Impressed by the high activity of [Fe]-hydrogenase and considering its base metal nature, we plan to learn from this natural hydrogenase for new base metal dependent hydrogenation catalysts development. On the other hand, the limited activities from reported Fe based mimic models force us to reconsider the choice of metal center. Inspired by the vast development of Mn hydrogenation catalysts in recent years and given that Mn(I) and Fe(II) are isoelectronic, we decided to combine [Fe]-hydrogenase and Mn(I) together. Moreover, we expect our new biomimetic synthetic models will provide insights on this enzyme’s working mechanism and result in even better catalytic performance.

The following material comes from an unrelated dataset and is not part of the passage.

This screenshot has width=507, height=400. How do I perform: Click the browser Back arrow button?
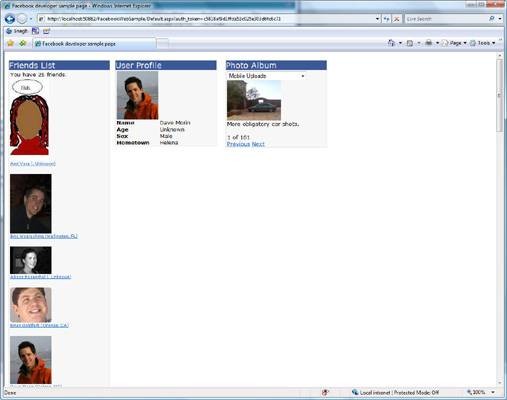pos(10,19)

As a result, we managed to synthesize some novel Mn(I) based complexes mimicking natural [Fe]-hydrogenase. These complexes not only showed the highest catalytic activities among all the known analogous mimic models, but also delivered useful hydrogenation systems for various substrates. At the same time, semi-synthetic artificial [Mn]-hydrogenases were constructed with enhanced activity and gave insights for mechanism study.
Various structurally diverse Mn(I) based mimic complexes were synthesized and studied in this project. Complex 1 faithfully resembles the core structure of the active site of [Fe]-hydrogenase with an acylpyridinol bidentate ligand and several CO ligands. Unlike the previously reported Fe based mimic models, this new model was able to heterolytically cleave H2 as well as catalyze hydrogenation reactions. Further efforts towards better catalytic performance led to the design of complex 2. In the past several years, although many Fe complexes have been made to model the active site of [Fe]-hydrogenase, only few of them could activate H2. However, these pioneering works provided valuable insights for this project. Complex 2 incorporates a carbamoyl donor instead of the original acyl one, which makes it easier to access and more robust. A basic 2-NMe2 moiety is used to replace the native 2-OH group to render complex 2 more stable. As a result, complex 2 turned out to be the best hydrogenation catalyst derived from the modeling of [Fe]-hydrogenase. It was able to efficiently hydrogenate various unsaturated compounds including aldehydes, ketones and imines. Due to the biomimetic nature of this catalyst, it worked very well with biomimetic substrates related to methylene-H4MPT (the native substrate of [Fe]-hydrogenase). More importantly, this catalyst successfully realized asymmetric relay hydrogenation of benzoxazinones and benzoxazines. This transformation coupled a complex 2 catalyzed hydrogenation of a chiral hydride transfer agent with a Lewis acid-catalyzed hydride transfer from this agent to the substrates. Various substrates with different substitutes were efficiently reduced in good yields and enantioselectivities. Such transformation mainly relies on precious metal catalysis before the report of our system.

Except for hydrogenation catalyst development, these new Mn(I) based mimic models were also subjected to semi-synthetic hydrogenases constructions. Complex 1 was successfully transferred into the apo-enzyme of [Fe]-hydrogenase to deliver the first hydrogenase incorporating a Mn metal center. Encouragingly, this new [Mn]-hydrogenase not only retained the original catalytic functionality of [Fe]-hydrogenase, but also showed 25% activity higher than that of analogous semi-synthetic Fe based hydrogenase. These findings demonstrated that hydrogenases based on a Mn active site are viable and there are great potentials in creating better-than-nature artificial hydrogenases through our biomimetic synthesis/reconstitution strategy. The higher activity of this Mn mimic model over Fe models also proved our strategy of using non-natural metal center feasible.
This project represents a successful example of biomimetic catalyst development and artificial enzyme development. It will encourage researchers to pay more attention to the field of Biomimetic Chemistry and attract new players. The new Mn catalytic system developed in this project can be a useful tool for laboratory synthesis. The results of this project have already caught attention from both academic area and the wider public. They were accepted to publish on top journals such as Nature Chemistry and Angewandte Chemie International Edition. There were also news reports on our results and highly positive comments were given.